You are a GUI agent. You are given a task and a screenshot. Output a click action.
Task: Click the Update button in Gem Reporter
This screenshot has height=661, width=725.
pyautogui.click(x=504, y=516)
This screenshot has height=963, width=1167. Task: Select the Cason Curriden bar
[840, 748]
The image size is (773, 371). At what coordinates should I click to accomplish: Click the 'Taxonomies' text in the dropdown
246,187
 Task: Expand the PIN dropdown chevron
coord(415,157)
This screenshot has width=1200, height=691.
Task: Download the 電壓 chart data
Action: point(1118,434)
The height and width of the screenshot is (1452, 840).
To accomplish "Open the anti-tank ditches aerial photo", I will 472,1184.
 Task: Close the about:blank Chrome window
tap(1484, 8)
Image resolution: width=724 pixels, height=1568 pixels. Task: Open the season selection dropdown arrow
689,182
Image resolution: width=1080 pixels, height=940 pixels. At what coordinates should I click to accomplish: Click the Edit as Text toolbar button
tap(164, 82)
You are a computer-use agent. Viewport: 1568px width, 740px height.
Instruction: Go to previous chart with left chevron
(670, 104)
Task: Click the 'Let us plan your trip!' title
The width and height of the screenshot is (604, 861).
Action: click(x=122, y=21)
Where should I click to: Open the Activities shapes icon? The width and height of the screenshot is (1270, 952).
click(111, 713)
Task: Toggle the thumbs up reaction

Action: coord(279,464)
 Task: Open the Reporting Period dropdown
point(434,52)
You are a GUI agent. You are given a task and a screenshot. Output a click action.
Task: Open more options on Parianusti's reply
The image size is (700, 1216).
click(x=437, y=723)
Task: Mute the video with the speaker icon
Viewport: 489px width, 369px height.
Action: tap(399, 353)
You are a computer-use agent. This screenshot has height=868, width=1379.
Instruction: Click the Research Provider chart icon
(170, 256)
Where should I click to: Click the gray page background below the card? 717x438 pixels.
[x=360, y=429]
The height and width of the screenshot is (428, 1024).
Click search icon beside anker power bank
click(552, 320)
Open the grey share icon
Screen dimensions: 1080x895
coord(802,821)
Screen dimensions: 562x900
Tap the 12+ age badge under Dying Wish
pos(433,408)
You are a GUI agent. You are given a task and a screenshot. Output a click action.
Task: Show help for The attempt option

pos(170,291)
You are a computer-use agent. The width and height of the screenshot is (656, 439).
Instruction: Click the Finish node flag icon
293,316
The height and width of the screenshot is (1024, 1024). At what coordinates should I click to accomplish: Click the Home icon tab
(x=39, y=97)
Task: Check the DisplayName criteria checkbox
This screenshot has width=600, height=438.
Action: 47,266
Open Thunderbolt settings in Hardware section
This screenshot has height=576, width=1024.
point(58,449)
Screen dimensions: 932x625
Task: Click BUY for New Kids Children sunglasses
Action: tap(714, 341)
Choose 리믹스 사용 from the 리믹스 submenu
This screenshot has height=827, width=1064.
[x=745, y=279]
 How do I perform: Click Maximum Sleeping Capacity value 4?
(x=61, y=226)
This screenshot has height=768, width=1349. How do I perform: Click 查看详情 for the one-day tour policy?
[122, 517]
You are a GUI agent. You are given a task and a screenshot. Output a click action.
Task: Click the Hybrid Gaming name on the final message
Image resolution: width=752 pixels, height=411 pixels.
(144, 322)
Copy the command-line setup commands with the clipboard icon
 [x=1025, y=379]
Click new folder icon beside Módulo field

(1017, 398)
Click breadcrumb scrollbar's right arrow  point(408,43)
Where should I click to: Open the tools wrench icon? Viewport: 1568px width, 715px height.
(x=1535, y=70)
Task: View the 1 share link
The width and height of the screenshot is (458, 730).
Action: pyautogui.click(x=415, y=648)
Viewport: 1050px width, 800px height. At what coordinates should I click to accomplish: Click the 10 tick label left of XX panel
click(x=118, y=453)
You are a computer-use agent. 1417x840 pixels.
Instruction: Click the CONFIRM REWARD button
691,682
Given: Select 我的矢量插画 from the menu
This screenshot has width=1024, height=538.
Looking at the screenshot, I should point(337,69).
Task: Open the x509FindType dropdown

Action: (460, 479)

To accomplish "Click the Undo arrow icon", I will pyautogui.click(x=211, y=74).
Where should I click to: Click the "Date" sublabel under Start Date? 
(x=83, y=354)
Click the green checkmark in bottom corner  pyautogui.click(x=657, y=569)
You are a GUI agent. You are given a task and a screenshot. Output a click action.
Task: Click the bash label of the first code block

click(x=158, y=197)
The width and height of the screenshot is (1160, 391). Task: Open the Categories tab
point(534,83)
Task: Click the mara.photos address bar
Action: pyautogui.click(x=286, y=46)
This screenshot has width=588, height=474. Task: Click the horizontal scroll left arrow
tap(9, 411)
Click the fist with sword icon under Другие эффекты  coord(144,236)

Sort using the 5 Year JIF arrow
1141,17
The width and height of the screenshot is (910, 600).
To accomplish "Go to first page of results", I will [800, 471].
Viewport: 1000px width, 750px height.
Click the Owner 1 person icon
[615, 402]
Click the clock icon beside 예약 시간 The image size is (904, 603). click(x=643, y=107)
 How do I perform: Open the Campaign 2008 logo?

— What the task requires —
After locating the line holding "Task: Click the Update button in Gem Reporter" above, output exactly that line and every line after it through the line holding "Task: Open more options on Parianusti's reply". Include nothing else.

— The answer —
Task: Click the Update button in Gem Reporter
This screenshot has height=661, width=725.
pyautogui.click(x=504, y=516)
This screenshot has height=963, width=1167. Task: Select the Cason Curriden bar
[840, 748]
The image size is (773, 371). At what coordinates should I click to accomplish: Click the 'Taxonomies' text in the dropdown
246,187
 Task: Expand the PIN dropdown chevron
coord(415,157)
This screenshot has width=1200, height=691.
Task: Download the 電壓 chart data
Action: point(1118,434)
The height and width of the screenshot is (1452, 840).
To accomplish "Open the anti-tank ditches aerial photo", I will 472,1184.
 Task: Close the about:blank Chrome window
tap(1484, 8)
Image resolution: width=724 pixels, height=1568 pixels. Task: Open the season selection dropdown arrow
689,182
Image resolution: width=1080 pixels, height=940 pixels. At what coordinates should I click to accomplish: Click the Edit as Text toolbar button
tap(164, 82)
You are a computer-use agent. Viewport: 1568px width, 740px height.
Instruction: Go to previous chart with left chevron
(670, 104)
Task: Click the 'Let us plan your trip!' title
The width and height of the screenshot is (604, 861).
Action: click(x=122, y=21)
Where should I click to: Open the Activities shapes icon? The width and height of the screenshot is (1270, 952).
click(111, 713)
Task: Toggle the thumbs up reaction

Action: coord(279,464)
 Task: Open the Reporting Period dropdown
point(434,52)
You are a GUI agent. You are given a task and a screenshot. Output a click action.
Task: Open more options on Parianusti's reply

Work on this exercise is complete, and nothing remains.